Roads to Recovery Program drives road work

South-west councils will continue to roll out improvements to their local roads with help from more than $13 million through the Roads to Recovery Program this financial year.

Gravel re-sheeting, pavement replacement and bridge upgrades are among the projects being funded through the federal government program.

Corangamite Shire received about $3.2 million this financial year for three projects all expected to be completed by November.

Timber bridge decks will be replaced with concrete on the Daleys Road bridge at Ecklin South and Thorntons Road bridge at South Purrumbete, allowing the roads to cater for heavier vehicles. The shire will also undertake curb and channel replacement around Camperdown’s CBD between October and November.

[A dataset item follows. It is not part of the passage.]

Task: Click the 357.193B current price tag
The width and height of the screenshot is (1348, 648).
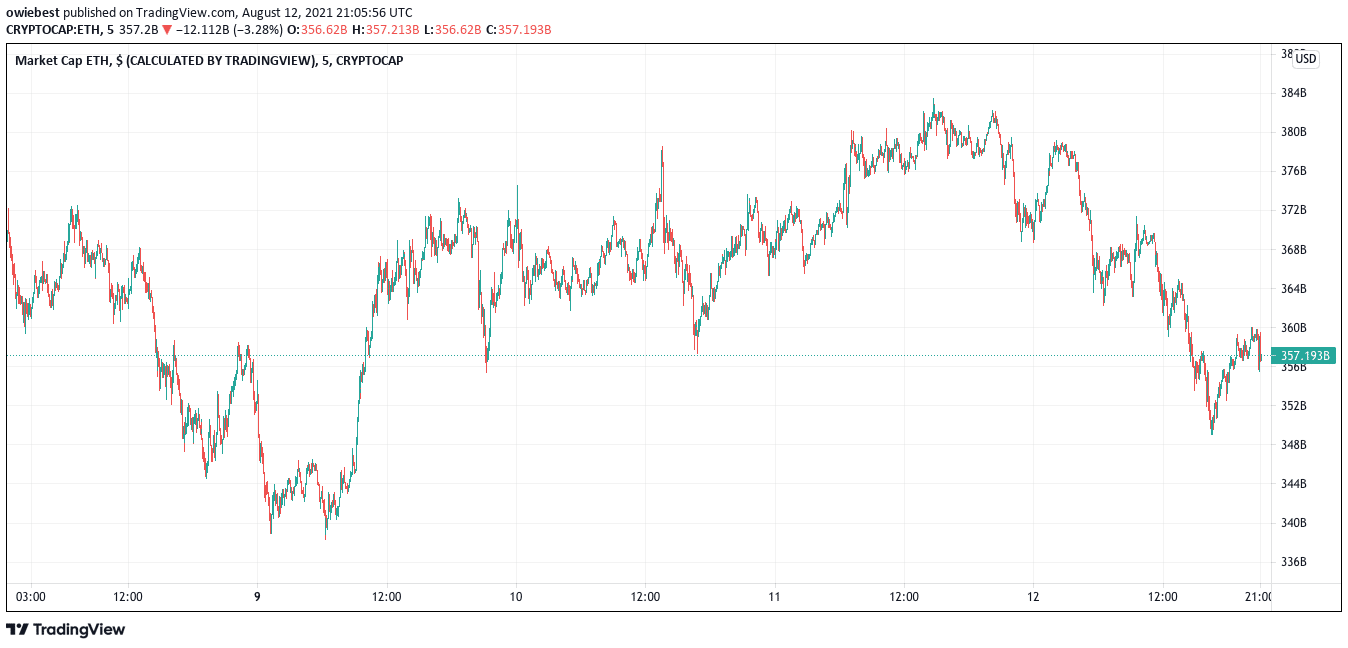Action: coord(1305,356)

Warrnambool City Council will complete three projects through $647,415 in funding. Existing surfaces will be removed and new pavement installed on Hayley Drive, from Julie Court to Paul Court; Scott Street from the McMeekin Road intersection to Strong Street; and Wellington Street, just west of the Merri Street intersection. Work is expected to begin in January and finish in March.

Glenelg Shire received $3,138,226 to complete 14 projects, including bridge strengthening, pavement rehabilitation and resealing. Work has already begun on those projects and all are expected to be complete by the end of the year. Moyne Shire received $3,641,341.

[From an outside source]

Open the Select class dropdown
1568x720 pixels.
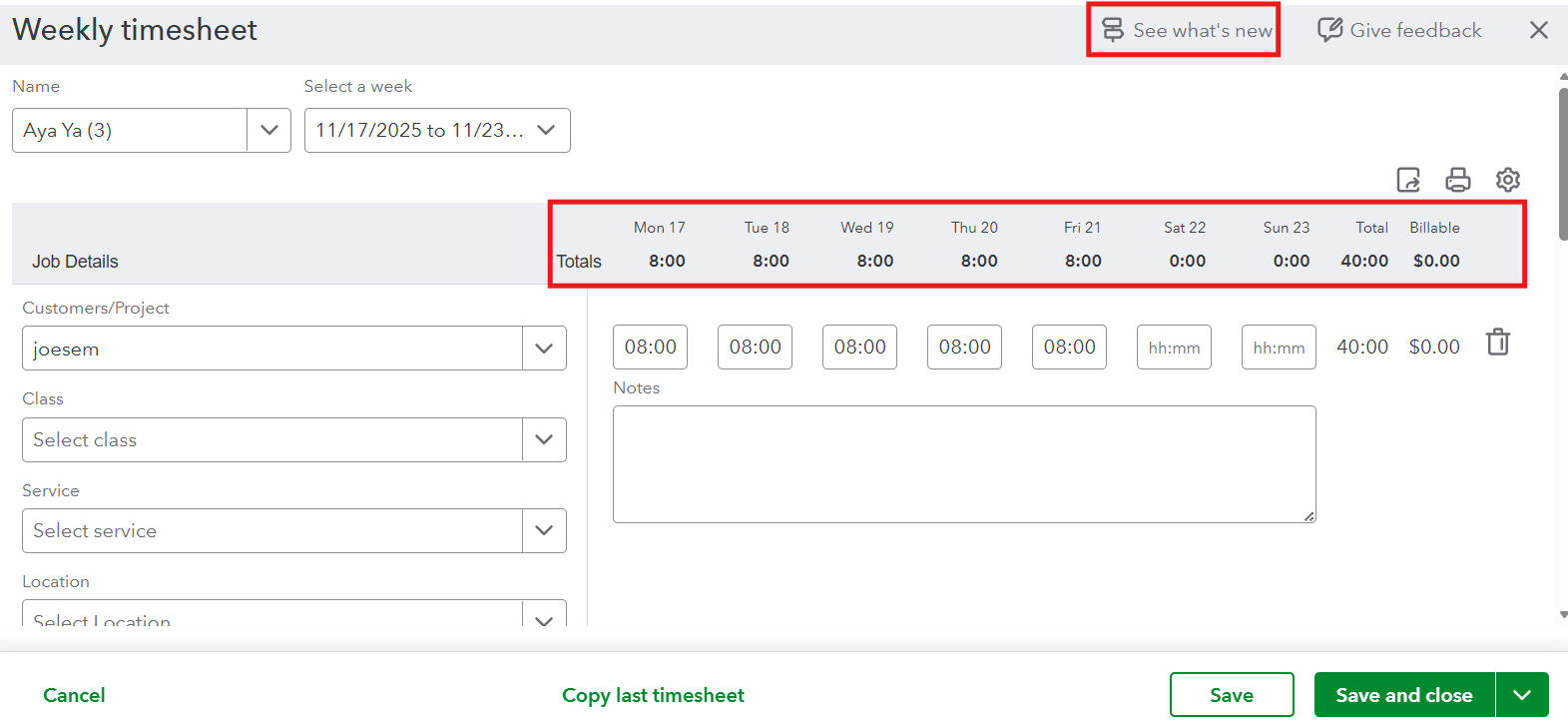point(544,439)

Southern Grampians received $2,842, 582, with 27 projects in the shire expected to be completed by the end of the year, mainly focusing on vegetation clearing, tree trimming, drainage an bitumen spray sealing work.

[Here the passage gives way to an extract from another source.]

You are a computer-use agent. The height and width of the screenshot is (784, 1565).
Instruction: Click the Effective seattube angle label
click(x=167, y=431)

Member for Wannon Dan Tehan. Picture: Rob Gunstone

Member for Wannon Dan Tehan. Picture: Rob Gunstone

Member for Wannon Dan Tehan said the Roads to Recovery Program helped councils maintain and upgrade local roads.

“The Australian government is making a significant investment to improve roads because it’s what people want and because we recognise it will make our roads safer and more economically productive,” he said.